AVAILABLE DATA Block Start

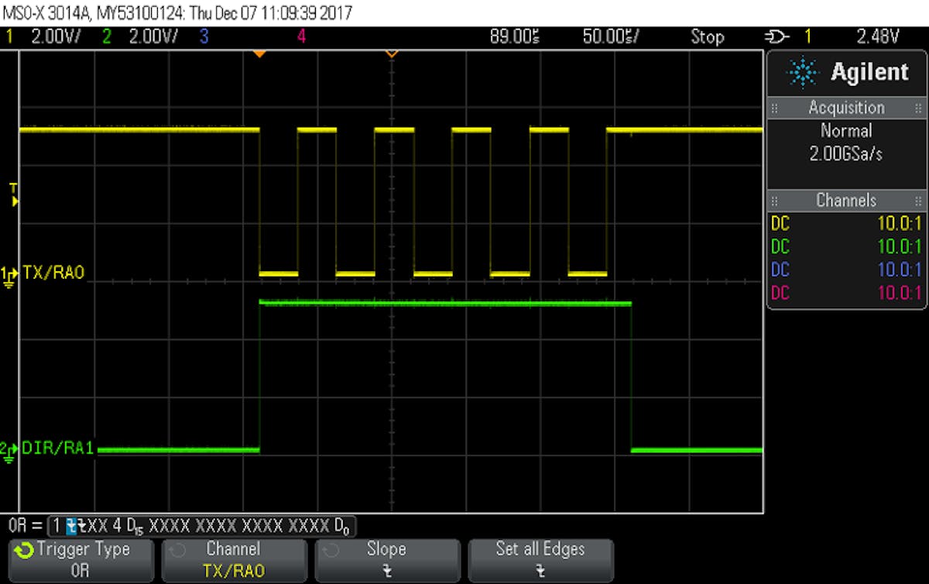
Task: Click the yellow trigger level T marker
Action: (x=11, y=194)
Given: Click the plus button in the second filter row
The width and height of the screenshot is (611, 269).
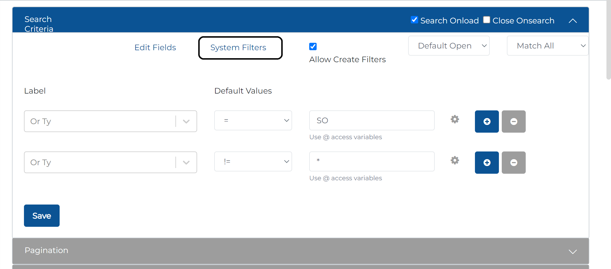Looking at the screenshot, I should point(487,163).
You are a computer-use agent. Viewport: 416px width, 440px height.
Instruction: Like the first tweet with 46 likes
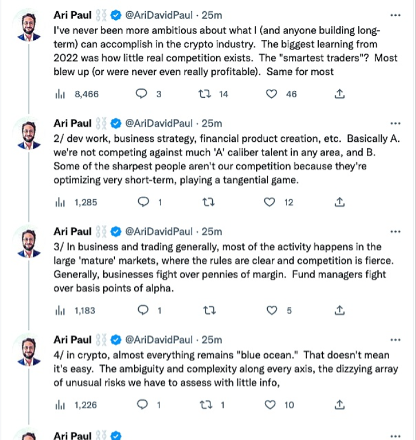271,94
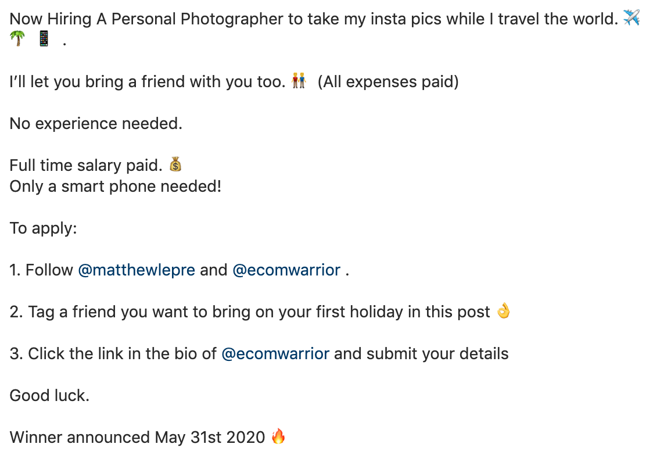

AVAILABLE DATA Block End

• [WHAT THE TASK ASKS] Take the line that contains "Given: Click the" and every line after it to the end of the records above; quote them exactly, leaving out the pictures.

• [RESPONSE AREA]
Given: Click the plus button in the second filter row
The width and height of the screenshot is (611, 269).
Looking at the screenshot, I should point(487,163).
You are a computer-use agent. Viewport: 416px width, 440px height.
Instruction: Like the first tweet with 46 likes
271,94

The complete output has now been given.